It would obviously take some getting accustomed, I think, if it should be a matter of taking into one’s eyes that which is up there outside the cave, in the light of the sun. And in this process of acclimatization he would first and most easily be able to look at (1) shadows and after that (2) the images of people and the rest of things as they are reflected in water.

Later, however, he would be able to view (3) the things themselves [the beings, instead of the dim reflections]. But within the range of such things, he might well contemplate what there is in the heavenly dome, and this dome itself, more easily during the night by looking at the light of the stars and the moon, [more easily, that is to say,] than by looking at the sun and its glare during the day.

Glaucon:

Certainly.

Socrates:

But I think that finally he would be in the condition to look at (4) the sun itself, not just at its reflection whether in water or wherever else it might appear, but at the sun itself, as it is in and of itself and in the place proper to it and to contemplate of what sort it is.

Glaucon:

It would necessarily happen this way.

Socrates:

And having done all that, by this time he would also be able to gather the following about the sun: (1) that it is that which grants both the seasons and the years; (2) it is that which governs whatever there is in the now visible region of sunlight; and (3) that it is also the cause of all those things that the people dwelling in the cave have before they eyes in some way or other.

Glaucon:

It is obvious that he would get to these things — the sun and whatever stands in its light– after he had gone out beyond those previous things, the merely reflections and shadows.

Socrates:

And then what? If he again recalled his first dwelling, and the “knowing” that passes as the norm there, and the people with whom he once was chained, don’t you think he would consider himself lucky because of the transformation that had happened and, by contrast, feel sorry for them?

Glaucon:

Very much so.

Socrates:

However, what if among the people in the previous dwelling place, the cave, certain honors and commendations were established for whomever most clearly catches sight of what passes by and also best remembers which of them normally is brought by first, which one later, and which ones at the same time? And what if there were honors for whoever could most easily foresee which one might come by next?
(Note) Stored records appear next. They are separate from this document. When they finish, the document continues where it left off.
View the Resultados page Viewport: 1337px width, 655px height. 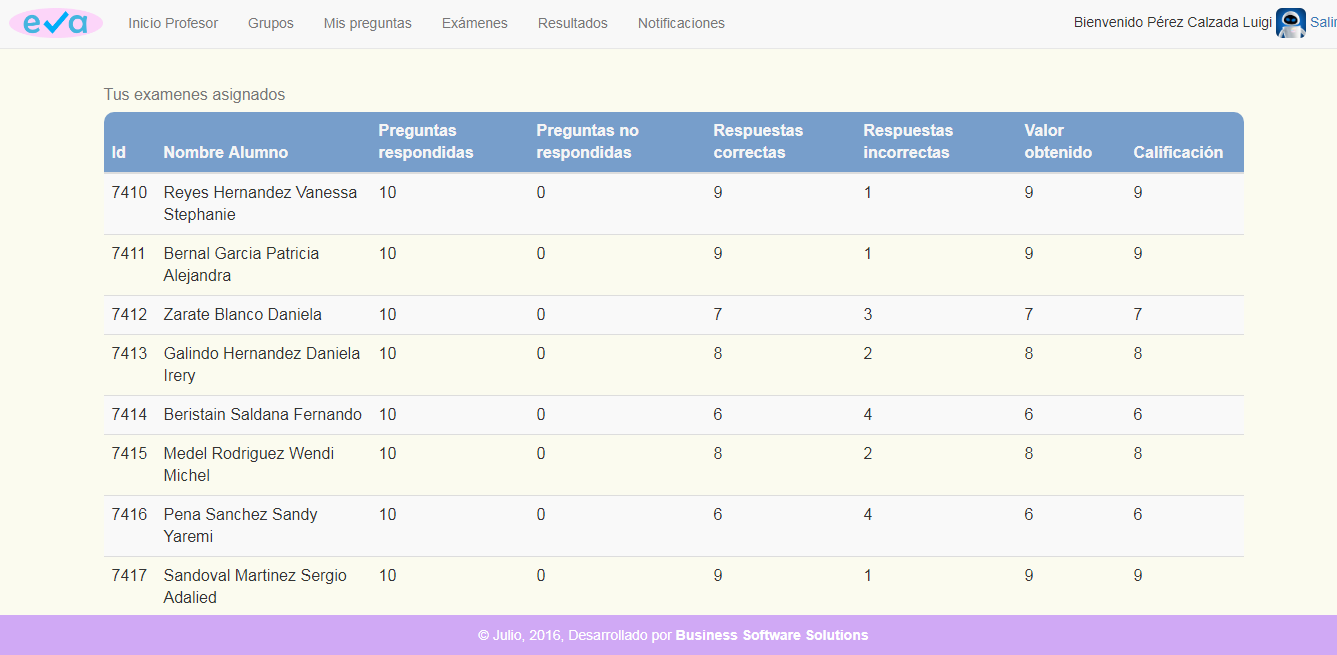572,22
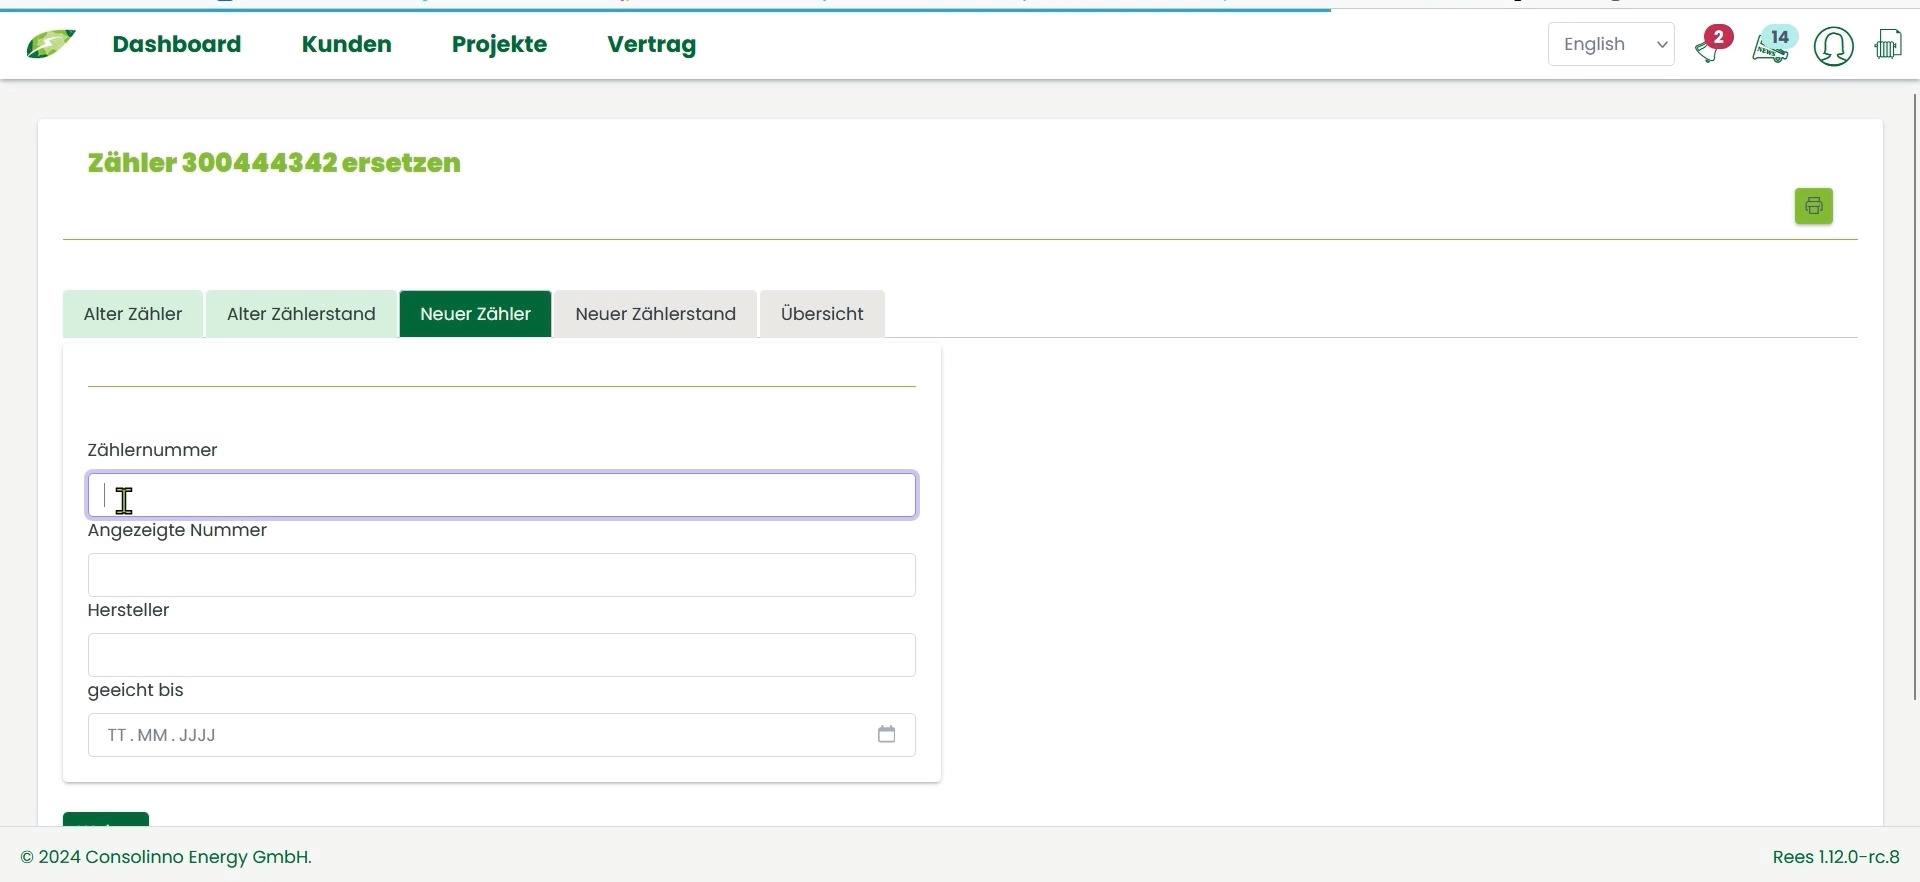Navigate to the Vertrag menu

(651, 45)
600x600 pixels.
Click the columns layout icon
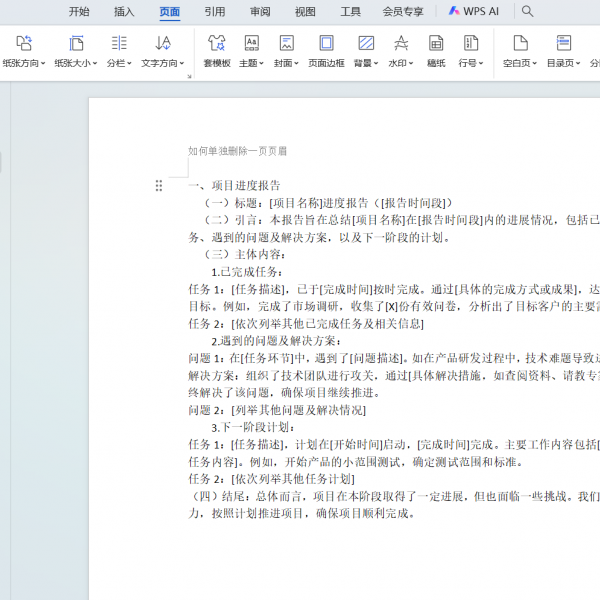pyautogui.click(x=119, y=43)
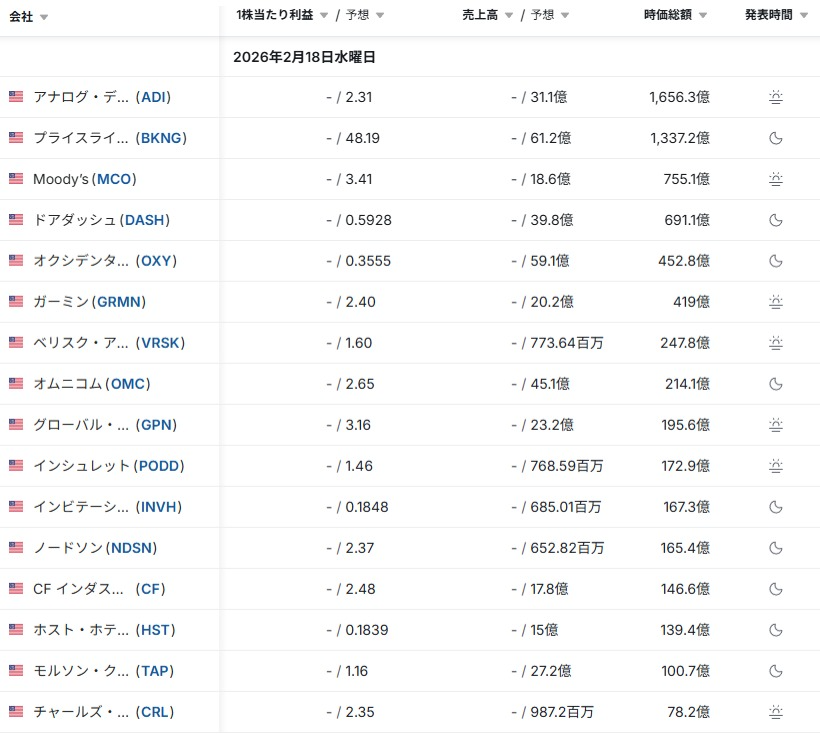Click the 2026年2月18日水曜日 date header row

(x=304, y=57)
Do you think the one who had gotten out of the cave would still envy those within the cave and would want to compete with them who are esteemed and who have power? Or would not he or she much rather wish for the condition that Homer speaks of, namely “to live on the land [above ground] as the paid menial of another destitute peasant”? Wouldn’t he or she prefer to put up with absolutely anything else rather than associate with those opinions that hold in the cave and be that kind of human being?

Glaucon:

I think that he would prefer to endure everything rather than be that kind of human being.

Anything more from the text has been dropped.